Crude oil prices are trending upward and the state has two booming oilfields drawing investment from around the country, representatives for these energy firms say.

“I just don’t think it’s a wise business or financial policy move to change that at this point in time,” Tim Wigley, vice president of government affairs for the Oklahoma Independent Petroleum Association, told reporters at the capitol. “We just went through layoffs and bankruptcies and so forth in this industry. It impacted Oklahoma pretty pretty significantly. We want to protect the investment that’s coming here and encourage it.”

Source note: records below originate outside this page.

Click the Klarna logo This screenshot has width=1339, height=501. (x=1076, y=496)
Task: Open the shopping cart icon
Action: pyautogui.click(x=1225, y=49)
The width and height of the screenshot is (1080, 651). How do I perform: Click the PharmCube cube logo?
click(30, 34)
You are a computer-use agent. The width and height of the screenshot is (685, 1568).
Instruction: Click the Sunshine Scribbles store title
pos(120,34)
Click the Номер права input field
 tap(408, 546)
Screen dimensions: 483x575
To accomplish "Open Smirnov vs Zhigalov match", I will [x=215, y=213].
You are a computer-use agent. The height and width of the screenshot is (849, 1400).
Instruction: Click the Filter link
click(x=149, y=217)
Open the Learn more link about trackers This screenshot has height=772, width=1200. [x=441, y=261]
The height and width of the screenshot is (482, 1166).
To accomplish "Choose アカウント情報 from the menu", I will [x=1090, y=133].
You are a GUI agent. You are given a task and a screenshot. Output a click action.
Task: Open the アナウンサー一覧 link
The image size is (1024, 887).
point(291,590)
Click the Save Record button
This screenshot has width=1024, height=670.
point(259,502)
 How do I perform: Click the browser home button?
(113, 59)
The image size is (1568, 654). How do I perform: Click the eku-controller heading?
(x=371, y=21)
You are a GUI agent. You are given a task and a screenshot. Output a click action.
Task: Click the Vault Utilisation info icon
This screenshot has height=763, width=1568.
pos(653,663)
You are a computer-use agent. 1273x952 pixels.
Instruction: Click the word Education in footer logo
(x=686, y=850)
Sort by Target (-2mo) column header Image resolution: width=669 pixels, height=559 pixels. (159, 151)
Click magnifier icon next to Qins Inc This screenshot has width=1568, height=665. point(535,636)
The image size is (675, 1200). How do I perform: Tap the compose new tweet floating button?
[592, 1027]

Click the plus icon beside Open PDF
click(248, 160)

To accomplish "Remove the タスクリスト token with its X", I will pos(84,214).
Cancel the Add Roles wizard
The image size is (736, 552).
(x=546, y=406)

Many of the oil and gas companies that are backing higher production taxes are already paying them. They are often operating older, vertical wells taxed at 7 percent.

These operators, who have splintered off and created their own industry group, the Oklahoma Energy Producers Alliance — spearheaded by former Tulsa Mayor Dewey Bartlett Jr. — want to tie the tax issue to proposed legislation they say could do a lot more damage to their bottom lines.

Lateral moves

Many large oil and gas companies are backing legislation that allows them to drill longer horizontal wells in non-shale rock layers. Joe Warren, a partner of Cimarron Production Company, and other members of the Producers Alliance say these “long laterals,” as they’re called, can be drilled through regions that supply oil and gas to vertical wells and reduce the flow.

“We had one particular area where our production is probably off 70 to 80 percent from what it was prior to the horizontal development,” Warren says.

The Producers Alliance also says the horizontal wells are completed with fracking, which damages their vertical wells and other equipment. Longer laterals, they say, will lead to more fracking and costly problems at their vertical wells.

There are a couple of different Senate bills to permit long laterals, SB 284 and SB 669, and while the final language is still in play, members of the Producers Alliance say they won’t support the legislation unless it requires 50 percent approval of nearby vertical owners. That would force horizontal drillers to make deals to get their sign off.

Wigley, with the pro-lateral OIPA, told reporters the vertical producers are publicly supporting oil and gas tax increases to win political leverage on the long lateral legislation.

“I appreciate that wonderful history behind vertical drillers here in Oklahoma, they are a rich part of our history. But the future of the industry is horizontal drilling, and most of the investment you’re seeing coming into the state is because of horizontal drilling,” he said.